→ **TAREAS A REALIZAR**:
1. En el hilo del foro sobre la revista Nueva Electrónica, ¿qué artículo busca jomavise?
2. Prosigue el hilo del foro sobre la revista Nueva Electrónica desde donde termina.

→ **TEXTO PROPORCIONADO**:
((

# Revista nueva electronica numero 34 año 1986



## jomavise (Abr 11, 2018)

Buenas tardes-

Estoy buscando el nº de la revista nueva electronica del año 1986 numero 34 , concretamente lo relacionado con el artículo "reclamo para peces ". si alguien puede 


enviarmelo o compartir el articulo , lo agradeceria. 

muchas gracias, saludos

jesus ojeda

c


----------



## pandacba (Abr 11, 2018)

@jomavise, tengo esa revista pero estoy lejos de casa, te paso el artículo en cuestión de la versión italiana, ni bien pueda te subo la revista española


----------



## jomavise (Abr 11, 2018)

Ok, te lo agradezco mucho, gracias.

Cuando puedas me pasas la version española del artículo, muchas gracias



pandacba dijo:


> @jomavise, tengo esa revista pero estoy lejos de casa, te paso el artículo en cuestión de la versión italiana, ni bien pueda te subo la revista española


Hola, buenas tardes,

encontraste la revista en español? al menos el artículo.  muchas gracias

saludos


----------



## a.martin (Dic 14, 2020)

Buenos días, he leído que se busca completar colecciones de revista española de electrónica.
Tengo todos los números desde abril de 1960 hasta abril de 1986 en muy buen estado.

))

→ **INFORMACIÓN EXTRAÍDA**:
((

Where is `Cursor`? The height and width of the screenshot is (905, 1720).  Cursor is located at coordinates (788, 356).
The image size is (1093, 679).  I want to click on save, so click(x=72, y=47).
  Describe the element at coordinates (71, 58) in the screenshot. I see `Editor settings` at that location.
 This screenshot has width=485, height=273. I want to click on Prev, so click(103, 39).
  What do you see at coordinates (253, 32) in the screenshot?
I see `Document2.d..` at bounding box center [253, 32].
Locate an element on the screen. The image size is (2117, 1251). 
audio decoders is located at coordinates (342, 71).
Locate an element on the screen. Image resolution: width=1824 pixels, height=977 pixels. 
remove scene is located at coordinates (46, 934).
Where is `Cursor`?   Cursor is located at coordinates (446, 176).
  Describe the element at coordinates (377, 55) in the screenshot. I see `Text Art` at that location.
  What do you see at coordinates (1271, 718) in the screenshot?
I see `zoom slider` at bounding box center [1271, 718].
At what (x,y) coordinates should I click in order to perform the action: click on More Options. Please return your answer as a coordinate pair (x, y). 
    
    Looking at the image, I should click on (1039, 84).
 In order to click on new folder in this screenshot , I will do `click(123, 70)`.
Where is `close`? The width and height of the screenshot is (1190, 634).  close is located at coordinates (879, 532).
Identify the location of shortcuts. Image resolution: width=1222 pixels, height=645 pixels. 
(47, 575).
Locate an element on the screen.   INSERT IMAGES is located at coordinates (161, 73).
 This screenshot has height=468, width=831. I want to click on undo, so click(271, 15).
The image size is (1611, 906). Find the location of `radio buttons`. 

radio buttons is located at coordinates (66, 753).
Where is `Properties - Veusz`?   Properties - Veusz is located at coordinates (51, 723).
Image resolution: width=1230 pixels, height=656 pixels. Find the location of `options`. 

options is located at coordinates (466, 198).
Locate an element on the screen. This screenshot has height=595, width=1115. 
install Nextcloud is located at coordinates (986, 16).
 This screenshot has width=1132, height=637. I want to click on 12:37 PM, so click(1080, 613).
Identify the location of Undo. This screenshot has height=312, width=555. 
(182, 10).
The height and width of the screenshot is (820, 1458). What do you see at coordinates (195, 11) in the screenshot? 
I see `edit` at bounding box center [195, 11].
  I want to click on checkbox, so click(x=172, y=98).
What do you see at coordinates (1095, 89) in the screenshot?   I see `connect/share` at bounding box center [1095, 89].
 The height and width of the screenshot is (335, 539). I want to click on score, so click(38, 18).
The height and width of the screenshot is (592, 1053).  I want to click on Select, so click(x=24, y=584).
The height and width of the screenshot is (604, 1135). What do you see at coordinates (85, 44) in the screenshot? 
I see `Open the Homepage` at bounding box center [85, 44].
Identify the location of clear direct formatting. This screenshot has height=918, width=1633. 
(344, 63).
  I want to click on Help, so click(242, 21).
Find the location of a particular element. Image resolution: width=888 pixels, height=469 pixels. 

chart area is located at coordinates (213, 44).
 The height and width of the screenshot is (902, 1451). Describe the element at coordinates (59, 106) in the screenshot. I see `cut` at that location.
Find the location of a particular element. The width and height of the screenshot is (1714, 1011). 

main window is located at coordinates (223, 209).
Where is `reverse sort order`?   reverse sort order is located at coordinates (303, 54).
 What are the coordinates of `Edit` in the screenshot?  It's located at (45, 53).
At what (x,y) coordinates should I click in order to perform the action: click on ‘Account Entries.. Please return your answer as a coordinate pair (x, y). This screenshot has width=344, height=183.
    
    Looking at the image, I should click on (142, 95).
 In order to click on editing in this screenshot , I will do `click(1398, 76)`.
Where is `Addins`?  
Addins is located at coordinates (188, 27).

))

→ **RESPUESTAS EN ORDEN**:
1. El artículo "reclamo para peces" del número 34 de 1986.

2.
Espero ayudar a los interesados, muchas gracias.


----------



## DOSMETROS (Dic 14, 2020)

Hola , te ofreces a escanearlos y subirlos cómo aporte ?¿


----------



## Daniel Lopes (Dic 14, 2020)

Hola a todos , convengamos que 26 años initerruptos de revistas es un numero demasiado para si escanear !
Quizaz lo indice de contenido de cada revista para una analise inicial ya serias sinplesmente bárbaro !
!Muchisimas gracias Don a.martin por tan gran amabilidad en oferecer esa prestimosa ayuda de valor inestimable !
Att,
Daniel Lopes.


----------



## DJ T3 (Dic 14, 2020)

Si no son todas las revistas, al menos el índice de cada uno para saber el contenido.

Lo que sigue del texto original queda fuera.